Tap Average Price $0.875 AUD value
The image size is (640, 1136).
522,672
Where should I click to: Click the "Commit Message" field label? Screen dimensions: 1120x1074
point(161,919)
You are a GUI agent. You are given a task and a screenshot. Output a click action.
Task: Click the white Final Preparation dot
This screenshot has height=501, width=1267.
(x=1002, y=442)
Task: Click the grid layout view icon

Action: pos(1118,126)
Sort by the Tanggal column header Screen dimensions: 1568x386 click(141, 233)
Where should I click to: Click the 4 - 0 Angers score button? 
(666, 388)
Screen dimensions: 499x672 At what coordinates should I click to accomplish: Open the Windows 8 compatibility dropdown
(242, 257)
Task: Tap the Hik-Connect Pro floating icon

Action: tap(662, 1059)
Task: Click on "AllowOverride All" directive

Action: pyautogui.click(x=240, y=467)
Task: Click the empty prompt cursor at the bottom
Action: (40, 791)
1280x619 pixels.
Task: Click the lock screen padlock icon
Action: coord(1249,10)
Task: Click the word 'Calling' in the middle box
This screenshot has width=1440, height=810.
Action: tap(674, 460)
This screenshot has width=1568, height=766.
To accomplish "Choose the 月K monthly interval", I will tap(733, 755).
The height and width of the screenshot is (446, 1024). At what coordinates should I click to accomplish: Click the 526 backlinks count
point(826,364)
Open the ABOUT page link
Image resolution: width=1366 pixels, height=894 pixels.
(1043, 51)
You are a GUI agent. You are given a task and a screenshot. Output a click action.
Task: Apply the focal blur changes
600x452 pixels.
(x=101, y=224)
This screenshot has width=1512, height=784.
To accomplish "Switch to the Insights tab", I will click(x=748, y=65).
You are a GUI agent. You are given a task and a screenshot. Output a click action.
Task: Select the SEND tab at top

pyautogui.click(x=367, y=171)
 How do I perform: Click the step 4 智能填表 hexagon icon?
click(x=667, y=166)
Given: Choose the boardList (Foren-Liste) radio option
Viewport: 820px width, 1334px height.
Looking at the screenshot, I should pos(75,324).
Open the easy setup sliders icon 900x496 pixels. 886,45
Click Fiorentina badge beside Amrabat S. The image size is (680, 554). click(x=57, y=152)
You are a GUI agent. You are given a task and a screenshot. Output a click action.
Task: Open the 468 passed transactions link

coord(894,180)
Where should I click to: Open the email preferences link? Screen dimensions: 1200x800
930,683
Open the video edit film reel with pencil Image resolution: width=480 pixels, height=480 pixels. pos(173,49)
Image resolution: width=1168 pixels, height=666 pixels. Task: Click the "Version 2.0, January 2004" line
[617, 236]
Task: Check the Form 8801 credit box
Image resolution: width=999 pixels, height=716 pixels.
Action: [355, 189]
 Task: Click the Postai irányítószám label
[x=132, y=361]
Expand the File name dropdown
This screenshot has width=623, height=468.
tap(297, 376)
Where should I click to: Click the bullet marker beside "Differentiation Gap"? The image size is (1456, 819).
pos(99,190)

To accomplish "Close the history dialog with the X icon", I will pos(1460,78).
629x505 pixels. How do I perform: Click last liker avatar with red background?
* * * *
> [What to work on]:
A faithful, complete reproduction of the listing above is requested.

> [Written response]:
Tap Average Price $0.875 AUD value
The image size is (640, 1136).
522,672
Where should I click to: Click the "Commit Message" field label? Screen dimensions: 1120x1074
point(161,919)
You are a GUI agent. You are given a task and a screenshot. Output a click action.
Task: Click the white Final Preparation dot
This screenshot has height=501, width=1267.
(x=1002, y=442)
Task: Click the grid layout view icon

Action: pos(1118,126)
Sort by the Tanggal column header Screen dimensions: 1568x386 click(141, 233)
Where should I click to: Click the 4 - 0 Angers score button? 
(666, 388)
Screen dimensions: 499x672 At what coordinates should I click to accomplish: Open the Windows 8 compatibility dropdown
(242, 257)
Task: Tap the Hik-Connect Pro floating icon

Action: tap(662, 1059)
Task: Click on "AllowOverride All" directive

Action: pyautogui.click(x=240, y=467)
Task: Click the empty prompt cursor at the bottom
Action: (40, 791)
1280x619 pixels.
Task: Click the lock screen padlock icon
Action: coord(1249,10)
Task: Click the word 'Calling' in the middle box
This screenshot has width=1440, height=810.
Action: tap(674, 460)
This screenshot has width=1568, height=766.
To accomplish "Choose the 月K monthly interval", I will tap(733, 755).
The height and width of the screenshot is (446, 1024). At what coordinates should I click to accomplish: Click the 526 backlinks count
point(826,364)
Open the ABOUT page link
Image resolution: width=1366 pixels, height=894 pixels.
(1043, 51)
You are a GUI agent. You are given a task and a screenshot. Output a click action.
Task: Apply the focal blur changes
600x452 pixels.
(x=101, y=224)
This screenshot has width=1512, height=784.
To accomplish "Switch to the Insights tab", I will click(x=748, y=65).
You are a GUI agent. You are given a task and a screenshot. Output a click action.
Task: Select the SEND tab at top

pyautogui.click(x=367, y=171)
 How do I perform: Click the step 4 智能填表 hexagon icon?
click(x=667, y=166)
Given: Choose the boardList (Foren-Liste) radio option
Viewport: 820px width, 1334px height.
Looking at the screenshot, I should pos(75,324).
Open the easy setup sliders icon 900x496 pixels. 886,45
Click Fiorentina badge beside Amrabat S. The image size is (680, 554). click(x=57, y=152)
You are a GUI agent. You are given a task and a screenshot. Output a click action.
Task: Open the 468 passed transactions link

coord(894,180)
Where should I click to: Open the email preferences link? Screen dimensions: 1200x800
930,683
Open the video edit film reel with pencil Image resolution: width=480 pixels, height=480 pixels. pos(173,49)
Image resolution: width=1168 pixels, height=666 pixels. Task: Click the "Version 2.0, January 2004" line
[617, 236]
Task: Check the Form 8801 credit box
Image resolution: width=999 pixels, height=716 pixels.
Action: [355, 189]
 Task: Click the Postai irányítószám label
[x=132, y=361]
Expand the File name dropdown
This screenshot has width=623, height=468.
tap(297, 376)
Where should I click to: Click the bullet marker beside "Differentiation Gap"? The image size is (1456, 819).
pos(99,190)

To accomplish "Close the history dialog with the X icon", I will pos(1460,78).
629x505 pixels. How do I perform: Click last liker avatar with red background?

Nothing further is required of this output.